FIG, 3 is a schematic drawing of a file access system; 

FIG. 4 is a schematic drawing of a computer server utilizing the file access system; and 
FIG. 5 is a schematic drawing of a network storage system utilizing the file access 

system. 

DETAILED DESCRIPTION OF THE INVENTION 

[0015] FIGS. 1 and 2 depict an operating environment of the present invention. A file access 
system 20 is a computer process for searching filenames in a computer system. As those of 
ordinary skill in the art of computer programming recognize, computer processes/programs are 
depicted as process and symbolic representations of computer operations. Computer 
components, such as a central processor, memory devices, and display devices, execute these 
computer operations.

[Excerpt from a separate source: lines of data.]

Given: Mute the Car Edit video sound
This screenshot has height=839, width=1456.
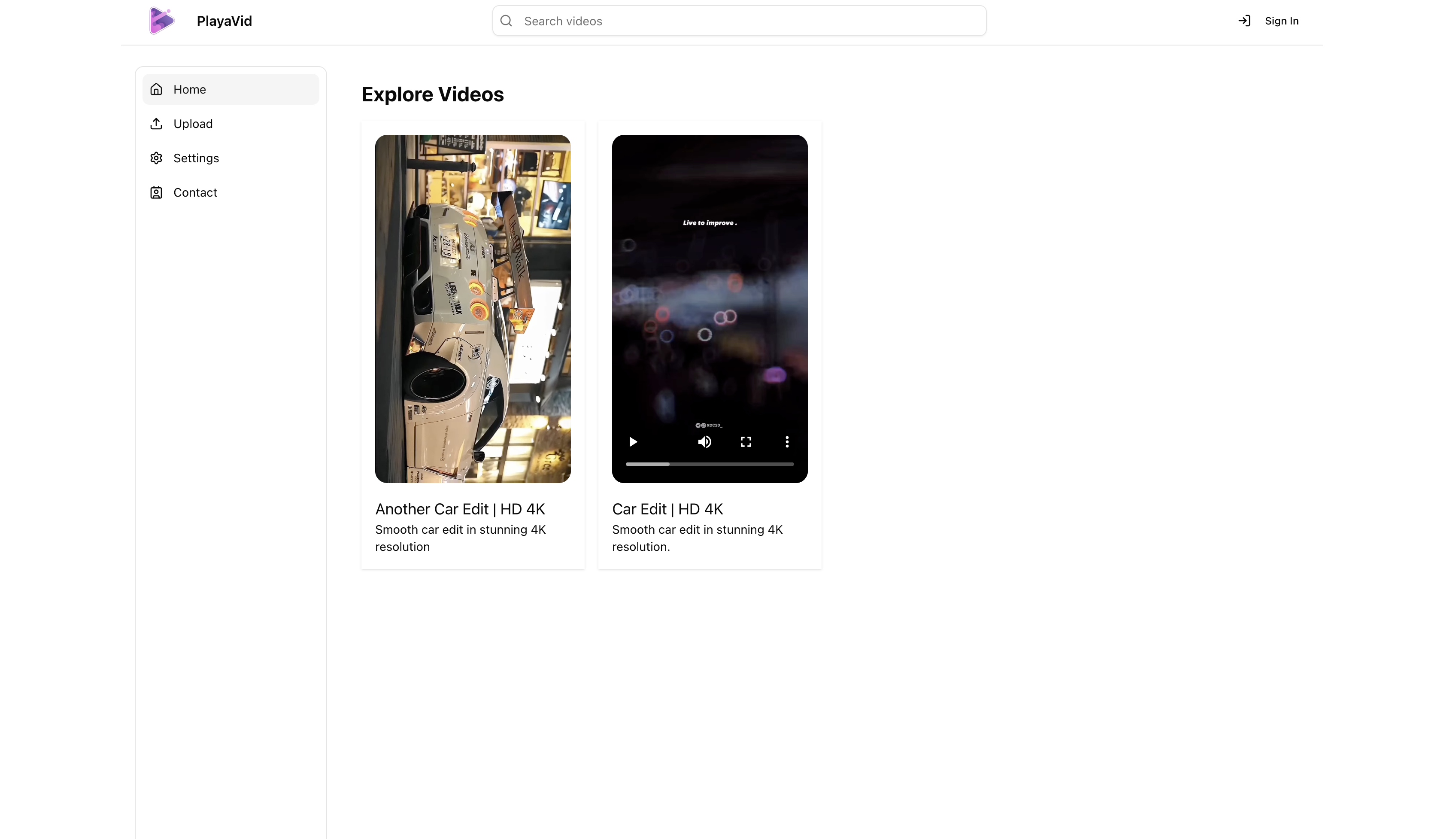Looking at the screenshot, I should click(x=704, y=442).
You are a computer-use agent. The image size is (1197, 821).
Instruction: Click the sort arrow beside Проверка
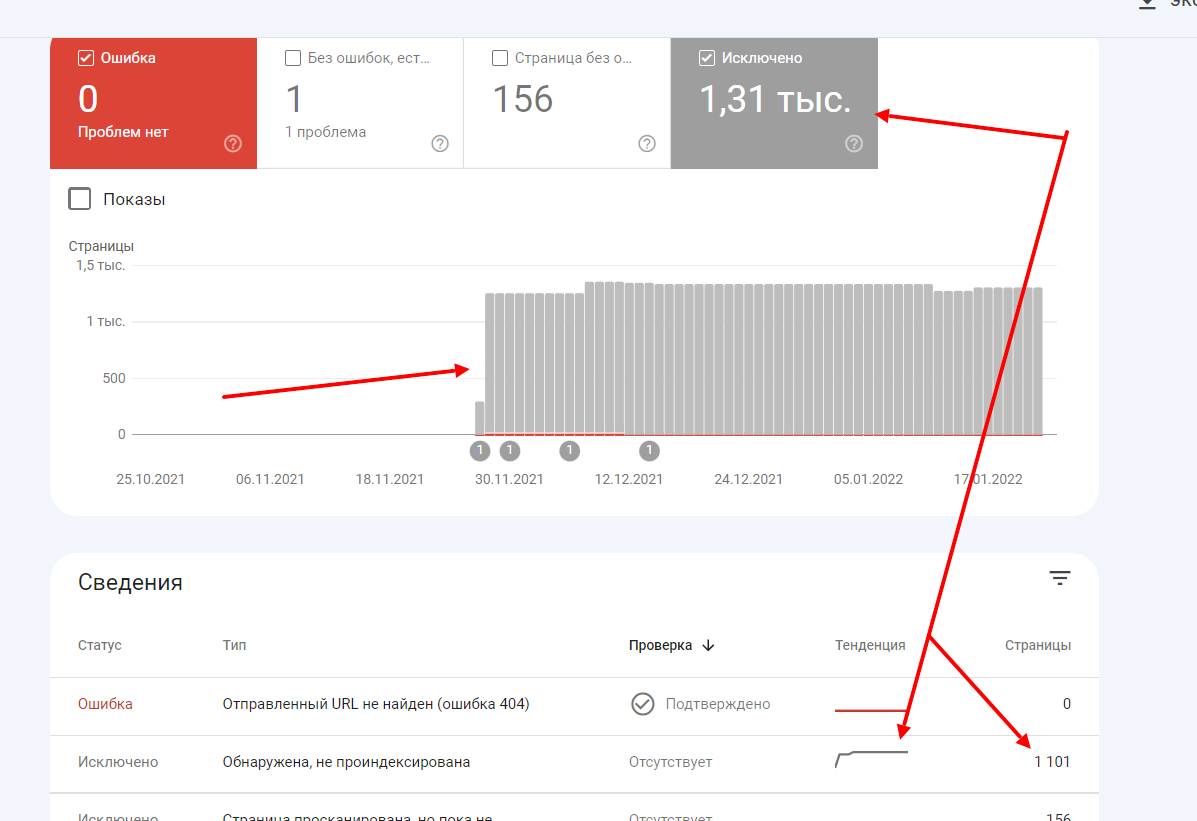(x=709, y=646)
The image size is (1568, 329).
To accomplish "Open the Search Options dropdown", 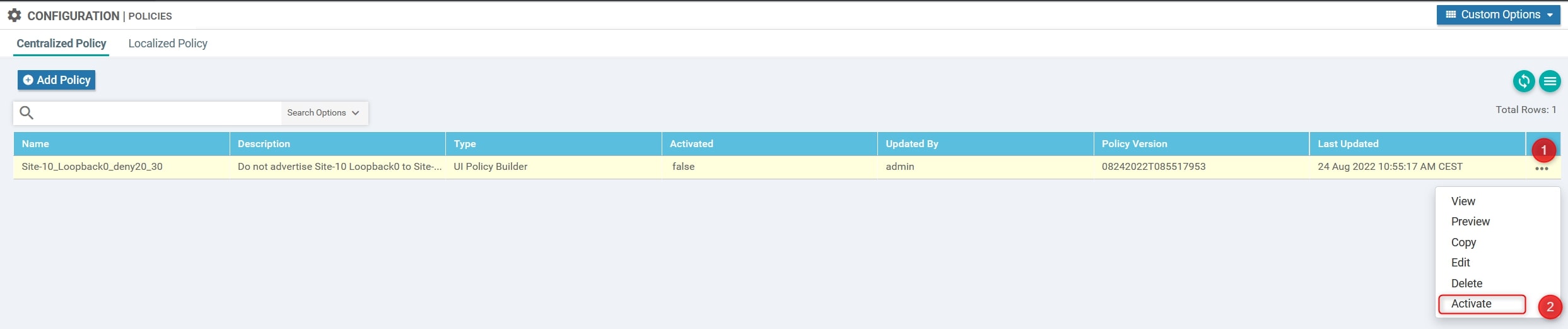I will click(323, 113).
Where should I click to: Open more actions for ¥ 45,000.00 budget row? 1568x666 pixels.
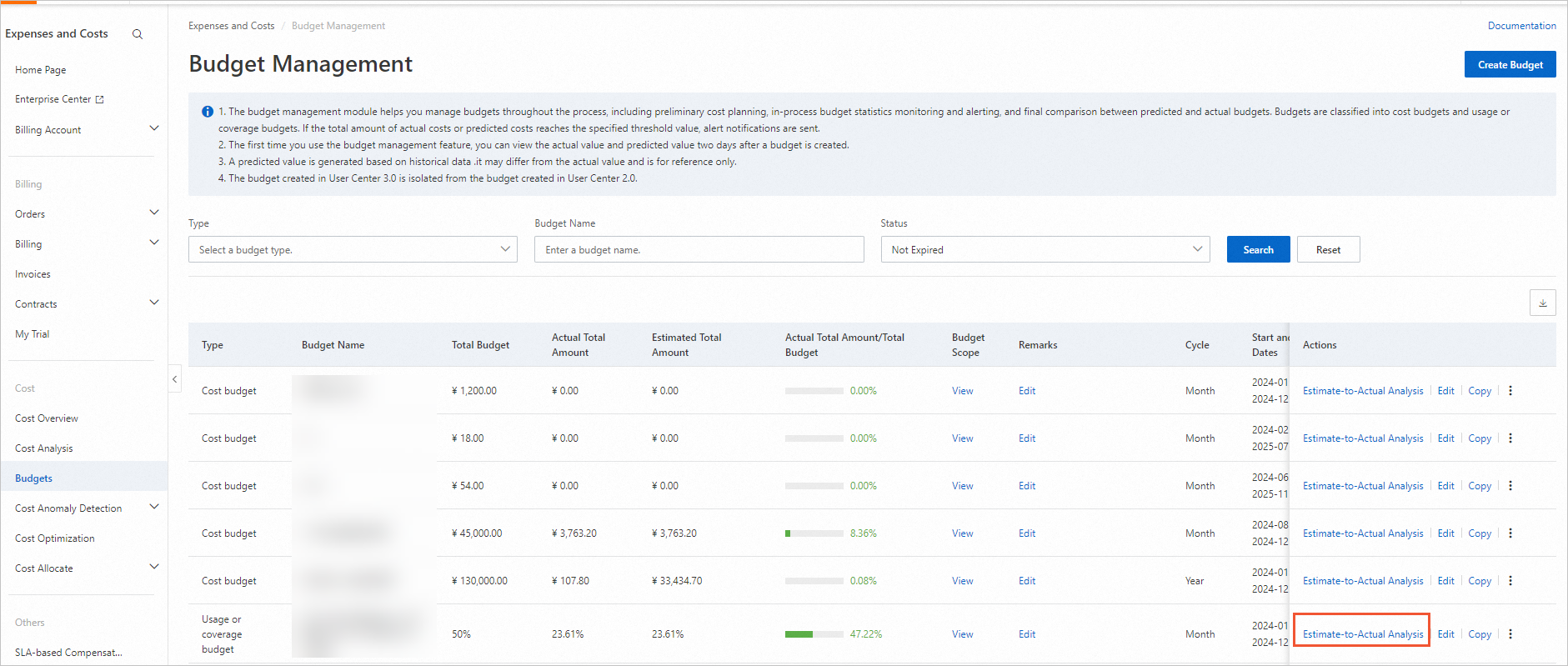click(x=1510, y=533)
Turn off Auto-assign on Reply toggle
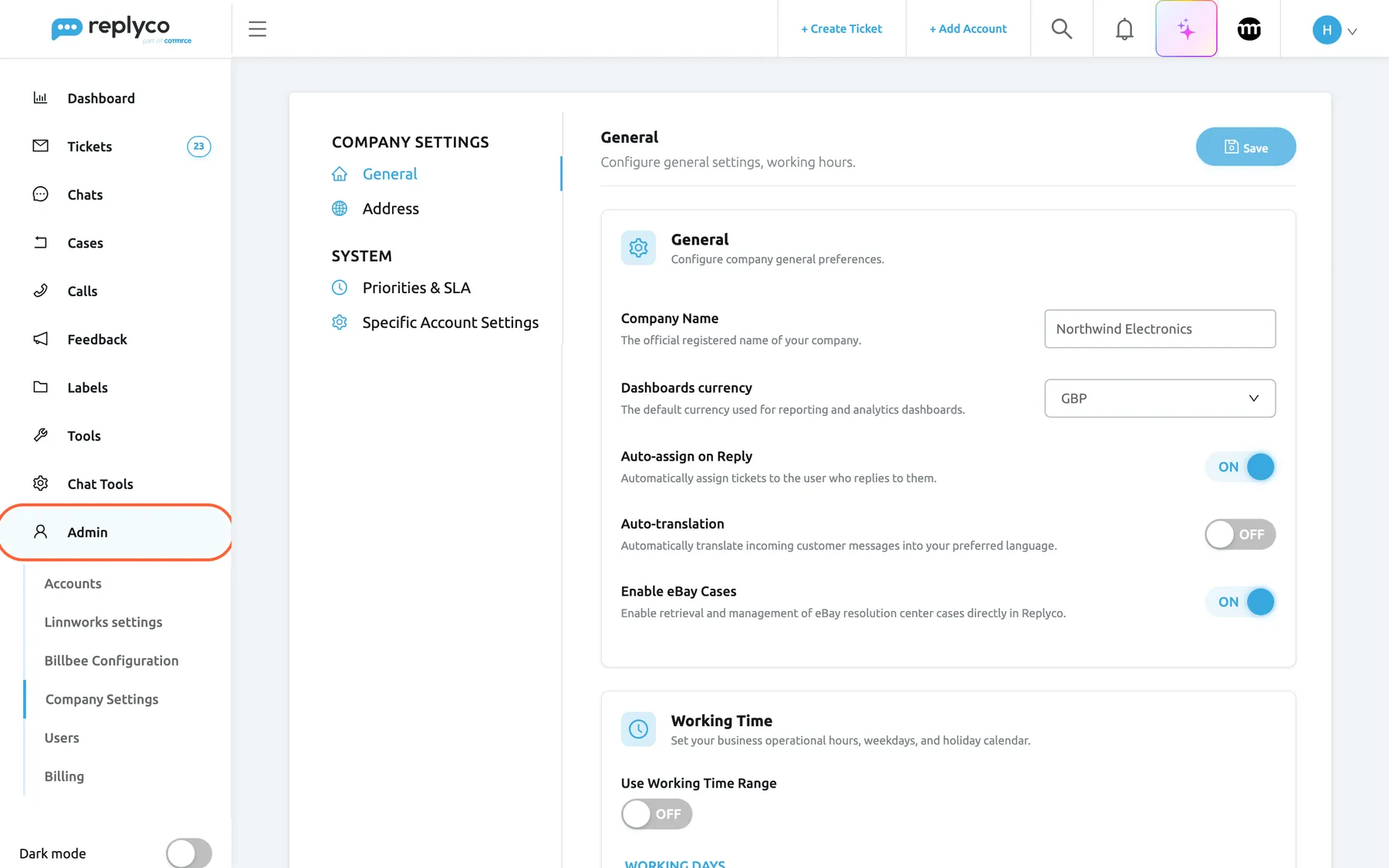 click(1240, 467)
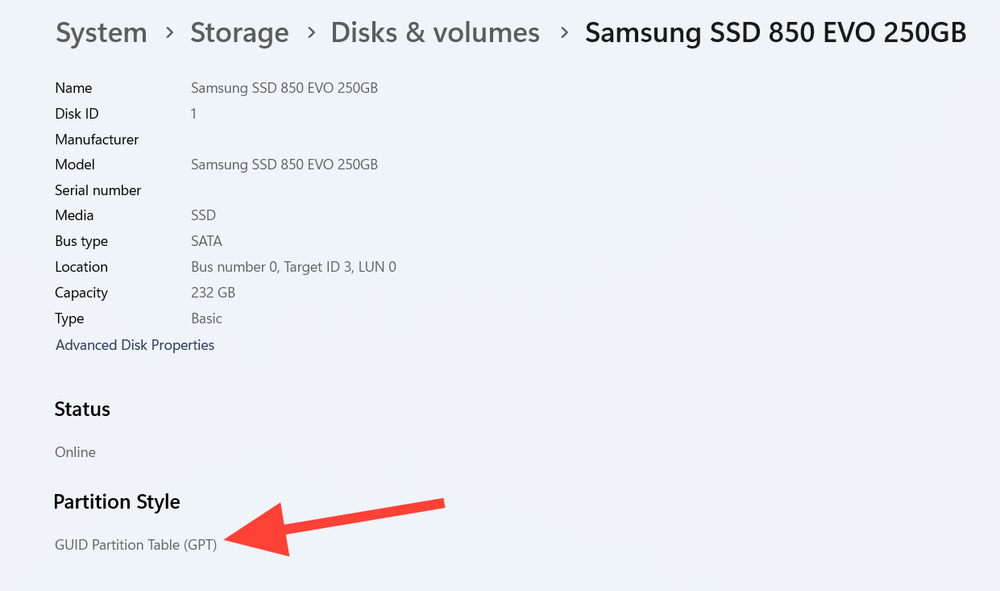Select the GUID Partition Table (GPT) text
The width and height of the screenshot is (1000, 591).
pos(136,545)
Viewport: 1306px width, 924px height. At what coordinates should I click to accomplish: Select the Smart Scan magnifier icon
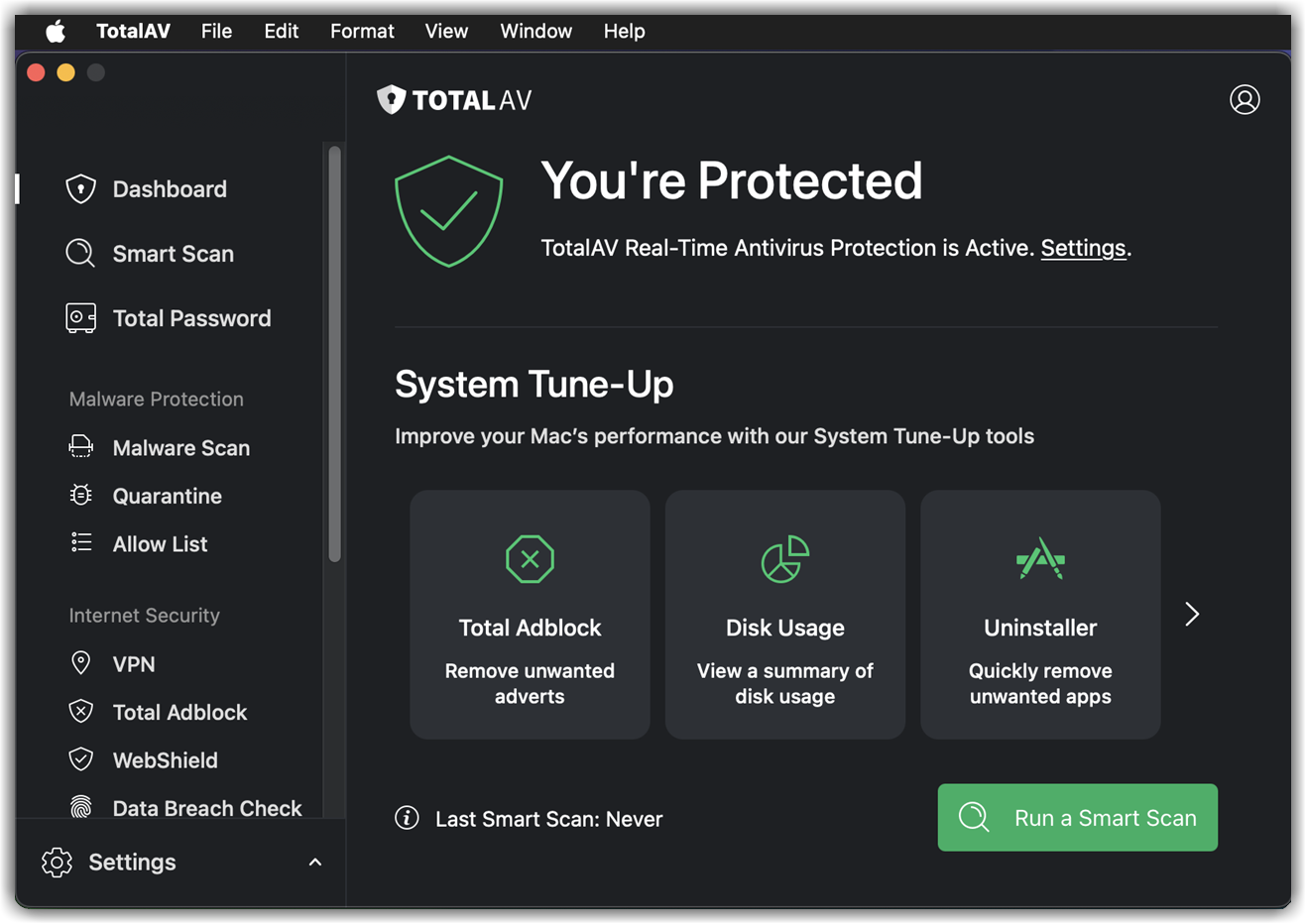click(x=80, y=254)
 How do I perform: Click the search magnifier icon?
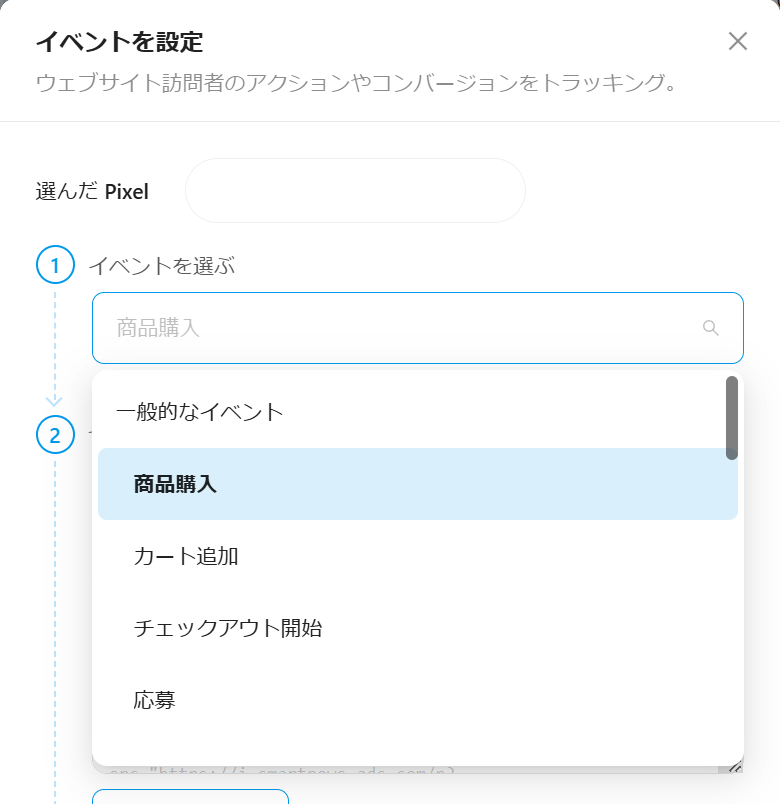711,328
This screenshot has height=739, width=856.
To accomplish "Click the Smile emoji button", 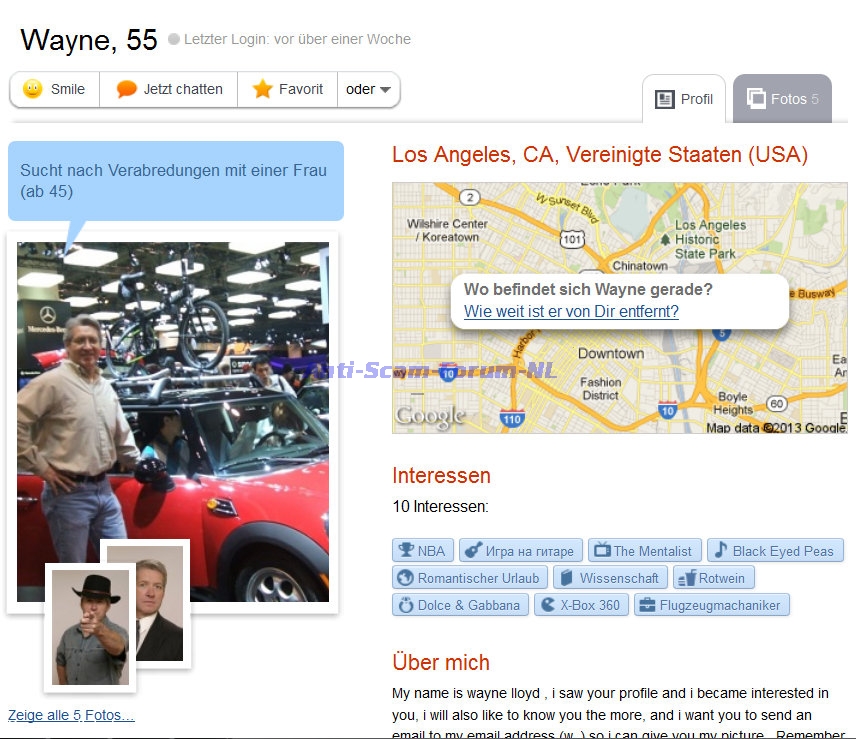I will [55, 89].
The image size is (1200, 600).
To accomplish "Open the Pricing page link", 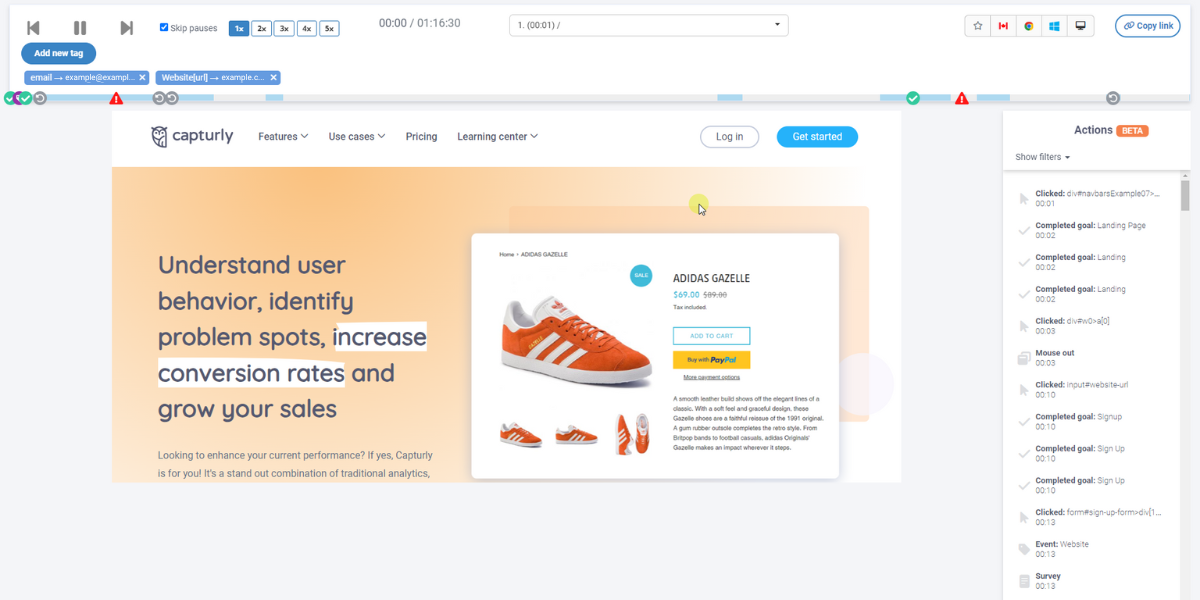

The computer operations include manipulation of data bits by the central 
processor, and the memory devices maintain the data bits in data structures. The process and 
symbolic representations are understood, by those skilled in the art of computer programming, to 
convey the discoveries in the art. 

[0016] FIG. 1 is a block diagram showing the file access system 20 residing in a computer 
system 22. The file access system 20 operates within a system memory device 24. The computer 
system 22 also has a central processor 26 executing an operating system 28. The file access 
system is typically a portion of the operating system 28. The operating system 28, as is well 
known, has a set of instructions that control the internal functions of the computer system 22. A 
system bus 30 communicates signals, such as data signals, control signals, and address signals, 
between the central processor 26, the system memory device 24, and at least one peripheral port 
32. Those of ordinary skill in the art understand that the program, processes, methods, and 
systems described in this patent are not limited to any particular computer system or computer 
hardware.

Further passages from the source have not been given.